• _TEXT PROVIDED_
=== Section Start ===
Knowing All about Hunan

Monkeypox: Here's how China plans to treat it

Updated:2022-06-16 15:48:49

Test tubes labelled "Monkeypox virus positive and negative" are seen in this illustration taken May 23, 2022. 

Though there has been no monkeypox cases in China yet, the country's health authority has issued guidelines on how to identify and treat the cases when they emerge.

China's National Health Commission disclosed on Wednesday that they have distributed the guidelines to local health authorities on June 10.

The guidelines said that monkeypox cases can be confirmed through viral culture or nucleic acid test like COVID-19.

Some symptoms of monkeypox may look like chickenpox, herpes simplex, measles and dengue fever but they are not at all the same diseases, the guidelines said.

People can catch the disease through close contact with patients, droplet from patients, contact with infected objects and vertical transmission from mother to children.

Infection through sex is not ruled out, said the guidelines.

All kinds of people are prone to infection, while those vaccinated against smallpox may have some level of immunity.

Incubation period of the monkeypox virus ranges from five to 21 days. Patients may initially have fever, with body temperature above 38.5 degrees Celsius. One to three days later, the patients may find rashes on their faces, which will then spread to limbs.

Though there's not a specific drug for monkeypox, there are four kinds of treatment that will help the patients recover, including supportive therapy, treatment of complications, supportive psychotherapy and traditional Chinese medicine, according to the guidelines.

The guidelines also said that all suspected cases and confirmed cases should be isolated to prevent further infections.

More than 1,300 cases of the viral disease have been reported by about 30 countries, mostly in Europe, since early May.
=== Section End ===
• _WHAT IS NEEDED_
Reproduce the portion of the monkeypox text starting with "China's National Health" and going on through "mother to children.", substituting "rubella" for "measles". Rely solely on the text above; draw on no other source.

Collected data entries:
=== Section Start ===
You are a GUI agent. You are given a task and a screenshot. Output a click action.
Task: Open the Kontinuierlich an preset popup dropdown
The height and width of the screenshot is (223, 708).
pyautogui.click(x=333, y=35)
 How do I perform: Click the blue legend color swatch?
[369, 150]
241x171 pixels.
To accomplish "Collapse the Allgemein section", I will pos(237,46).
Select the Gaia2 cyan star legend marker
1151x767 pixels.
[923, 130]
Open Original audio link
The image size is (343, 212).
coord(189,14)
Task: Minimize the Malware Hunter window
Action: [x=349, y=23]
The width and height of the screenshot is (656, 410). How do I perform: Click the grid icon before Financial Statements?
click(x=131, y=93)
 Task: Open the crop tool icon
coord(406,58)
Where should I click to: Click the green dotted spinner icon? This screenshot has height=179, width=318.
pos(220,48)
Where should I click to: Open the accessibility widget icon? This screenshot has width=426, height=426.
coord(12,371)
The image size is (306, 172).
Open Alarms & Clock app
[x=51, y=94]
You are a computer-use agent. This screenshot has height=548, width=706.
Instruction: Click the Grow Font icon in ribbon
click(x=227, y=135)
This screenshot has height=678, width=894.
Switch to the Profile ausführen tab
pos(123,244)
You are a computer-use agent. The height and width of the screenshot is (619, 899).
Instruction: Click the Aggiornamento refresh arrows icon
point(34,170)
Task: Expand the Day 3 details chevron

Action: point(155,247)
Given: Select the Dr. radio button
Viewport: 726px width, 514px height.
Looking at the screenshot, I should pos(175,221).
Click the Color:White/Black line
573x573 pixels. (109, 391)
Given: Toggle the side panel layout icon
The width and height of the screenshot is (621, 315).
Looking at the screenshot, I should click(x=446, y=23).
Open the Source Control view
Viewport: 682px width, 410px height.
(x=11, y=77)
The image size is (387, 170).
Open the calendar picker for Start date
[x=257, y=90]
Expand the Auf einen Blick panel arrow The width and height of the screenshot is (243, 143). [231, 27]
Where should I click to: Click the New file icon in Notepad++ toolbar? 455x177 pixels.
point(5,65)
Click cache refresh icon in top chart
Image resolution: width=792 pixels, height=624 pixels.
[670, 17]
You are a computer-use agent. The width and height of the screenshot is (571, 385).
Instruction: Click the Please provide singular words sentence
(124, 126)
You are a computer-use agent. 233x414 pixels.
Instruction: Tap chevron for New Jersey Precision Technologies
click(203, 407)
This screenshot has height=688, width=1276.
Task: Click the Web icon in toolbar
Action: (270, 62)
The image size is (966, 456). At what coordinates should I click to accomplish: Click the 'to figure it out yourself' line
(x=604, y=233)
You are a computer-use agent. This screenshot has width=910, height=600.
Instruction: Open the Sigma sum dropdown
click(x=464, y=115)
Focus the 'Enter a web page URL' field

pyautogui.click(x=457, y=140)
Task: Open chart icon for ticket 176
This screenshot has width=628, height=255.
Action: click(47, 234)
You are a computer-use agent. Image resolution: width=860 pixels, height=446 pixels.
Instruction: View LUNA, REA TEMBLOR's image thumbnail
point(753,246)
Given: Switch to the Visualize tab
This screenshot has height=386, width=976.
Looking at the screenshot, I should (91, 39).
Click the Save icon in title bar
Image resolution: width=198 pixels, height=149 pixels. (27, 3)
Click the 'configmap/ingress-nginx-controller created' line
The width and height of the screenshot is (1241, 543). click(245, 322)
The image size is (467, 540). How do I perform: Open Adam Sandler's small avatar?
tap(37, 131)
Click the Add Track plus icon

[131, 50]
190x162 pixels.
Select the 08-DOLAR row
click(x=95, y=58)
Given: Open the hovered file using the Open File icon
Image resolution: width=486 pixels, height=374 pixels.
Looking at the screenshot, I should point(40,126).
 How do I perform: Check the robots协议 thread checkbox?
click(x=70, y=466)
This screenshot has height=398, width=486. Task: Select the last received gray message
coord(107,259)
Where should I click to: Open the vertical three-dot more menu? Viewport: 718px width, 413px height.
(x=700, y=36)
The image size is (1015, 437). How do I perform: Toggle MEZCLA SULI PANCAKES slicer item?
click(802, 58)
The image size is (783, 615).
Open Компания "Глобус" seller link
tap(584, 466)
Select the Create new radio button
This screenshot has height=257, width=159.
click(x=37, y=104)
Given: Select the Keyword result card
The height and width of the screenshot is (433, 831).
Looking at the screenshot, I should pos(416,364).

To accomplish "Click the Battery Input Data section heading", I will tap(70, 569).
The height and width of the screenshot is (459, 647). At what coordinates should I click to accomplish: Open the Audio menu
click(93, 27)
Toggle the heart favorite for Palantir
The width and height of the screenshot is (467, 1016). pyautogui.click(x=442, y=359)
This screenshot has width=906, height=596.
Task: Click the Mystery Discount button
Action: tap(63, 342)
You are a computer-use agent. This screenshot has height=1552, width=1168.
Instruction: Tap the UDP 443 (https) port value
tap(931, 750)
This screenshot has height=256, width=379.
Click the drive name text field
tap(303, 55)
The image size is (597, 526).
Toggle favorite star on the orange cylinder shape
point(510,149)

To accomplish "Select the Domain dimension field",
=== Section End ===
• _ANSWER TO THIS PROBLEM_
China's National Health Commission disclosed on Wednesday that they have distributed the guidelines to local health authorities on June 10.

The guidelines said that monkeypox cases can be confirmed through viral culture or nucleic acid test like COVID-19.

Some symptoms of monkeypox may look like chickenpox, herpes simplex, rubella and dengue fever but they are not at all the same diseases, the guidelines said.

People can catch the disease through close contact with patients, droplet from patients, contact with infected objects and vertical transmission from mother to children.